Clyde does not like this, or Jade. He's never liked Jade, and she periodically attempts to be friends with him, but he's having none of it. He tolerates Benjy the budgie. He chases the tiels away if they dare to sit on his boing or his mama. But he actively dislikes Jade. I don't know why. They talk to each other. She whistles, he whistles back. She says “peekaboo,” he says it back. He chuckles, she chuckles. I don't get it. If I talk to Jade without him, he comes flying over to put a stop to it. He lunges at her or bites me, or both. Even if I try to share my attention between them equally, any attention Jade gets is too much.

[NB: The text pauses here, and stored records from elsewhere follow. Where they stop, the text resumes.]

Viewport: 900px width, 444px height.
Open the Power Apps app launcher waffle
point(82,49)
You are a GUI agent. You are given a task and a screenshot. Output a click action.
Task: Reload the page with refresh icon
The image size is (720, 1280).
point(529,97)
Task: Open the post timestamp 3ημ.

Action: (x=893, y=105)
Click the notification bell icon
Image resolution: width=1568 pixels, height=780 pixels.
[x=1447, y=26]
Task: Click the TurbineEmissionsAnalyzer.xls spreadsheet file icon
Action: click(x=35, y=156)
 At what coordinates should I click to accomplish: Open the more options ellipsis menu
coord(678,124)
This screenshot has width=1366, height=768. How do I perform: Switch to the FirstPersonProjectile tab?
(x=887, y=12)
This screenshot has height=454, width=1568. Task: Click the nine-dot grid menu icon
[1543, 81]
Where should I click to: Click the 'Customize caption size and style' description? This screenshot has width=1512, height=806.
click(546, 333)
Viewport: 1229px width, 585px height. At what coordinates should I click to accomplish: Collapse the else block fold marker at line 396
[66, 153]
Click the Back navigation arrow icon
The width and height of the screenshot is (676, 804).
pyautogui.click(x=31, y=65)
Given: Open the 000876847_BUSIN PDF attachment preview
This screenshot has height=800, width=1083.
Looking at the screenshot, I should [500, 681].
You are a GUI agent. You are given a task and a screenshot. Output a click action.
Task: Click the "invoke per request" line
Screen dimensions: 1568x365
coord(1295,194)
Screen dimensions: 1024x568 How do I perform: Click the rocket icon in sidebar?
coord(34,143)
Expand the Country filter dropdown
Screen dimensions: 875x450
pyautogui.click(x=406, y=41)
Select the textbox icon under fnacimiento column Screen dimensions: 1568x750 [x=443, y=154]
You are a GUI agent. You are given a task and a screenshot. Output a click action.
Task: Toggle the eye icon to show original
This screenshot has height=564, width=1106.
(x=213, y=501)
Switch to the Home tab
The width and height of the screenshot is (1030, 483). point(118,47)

Jade defers to Clyde, but she still wants to play with me, and every day there's a miniscule bit of progress toward what I think of as “normal” parrot behavior – normal as compared to the others, not as compared to wild ones. A friend with an autistic child read a description of Jade's behavior and said it sounds just like her child. She wants interaction, but she doesn't know how to go about it, and resorts to violence (biting) due to frustration and inability to figure it out. She watches the others and wants to do what they do, but she can't quite make herself do it, and that also causes frustration. If I'm not close enough to bite, she bites a toy or perch. Once she's bitten a toy or perch, I can touch her beak or let her pull my hair and for a brief moment, she's okay, but then she has to bite something again. I wish I knew what made her this way, because the neighbor who cared for her after her family moved away said that she didn't know what had happened, only that the family played with her and spoiled her and then … they didn't. At one time, she sat on their fingers and shoulders and was “normal.” 

So we let Jade be Jade in her own way. When she offers a tiny bit of interaction, I take it without pushing for more than she wants to give. I offer a tiny bit back, and if she accepts, maybe a tiny bit more. Inch by inch. Millimeter by millimeter, even.